> [REQUIRED ACTION]: Return every record verbatim, omitting all pictures.

> [DATA]:
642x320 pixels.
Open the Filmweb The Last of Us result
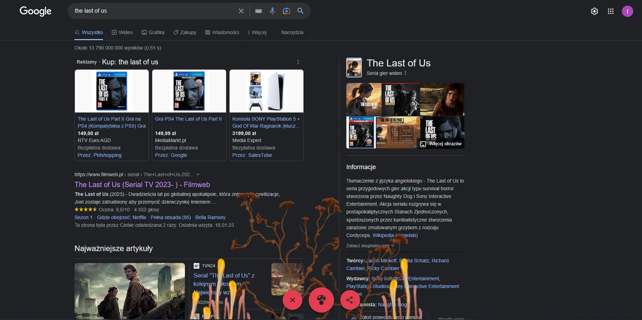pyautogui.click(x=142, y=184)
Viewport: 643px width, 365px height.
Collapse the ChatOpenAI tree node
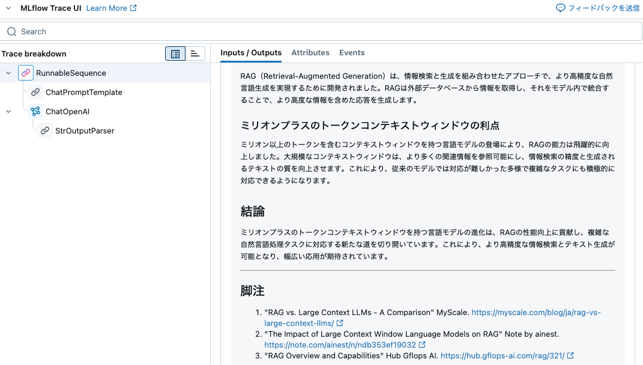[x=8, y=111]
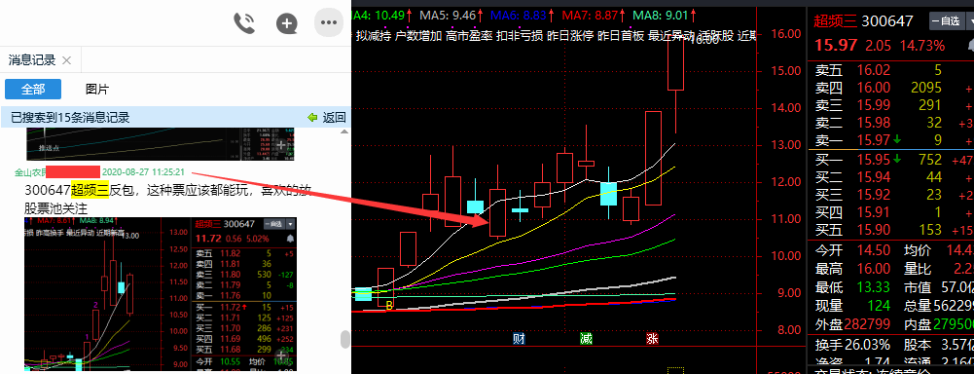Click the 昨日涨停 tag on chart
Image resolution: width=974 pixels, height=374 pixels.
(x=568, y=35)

> [WRITTEN ANSWER]:
642x320 pixels.
Open the Filmweb The Last of Us result
pyautogui.click(x=142, y=184)
Viewport: 643px width, 365px height.
Collapse the ChatOpenAI tree node
[x=8, y=111]
Click the 昨日涨停 tag on chart
Image resolution: width=974 pixels, height=374 pixels.
(x=568, y=35)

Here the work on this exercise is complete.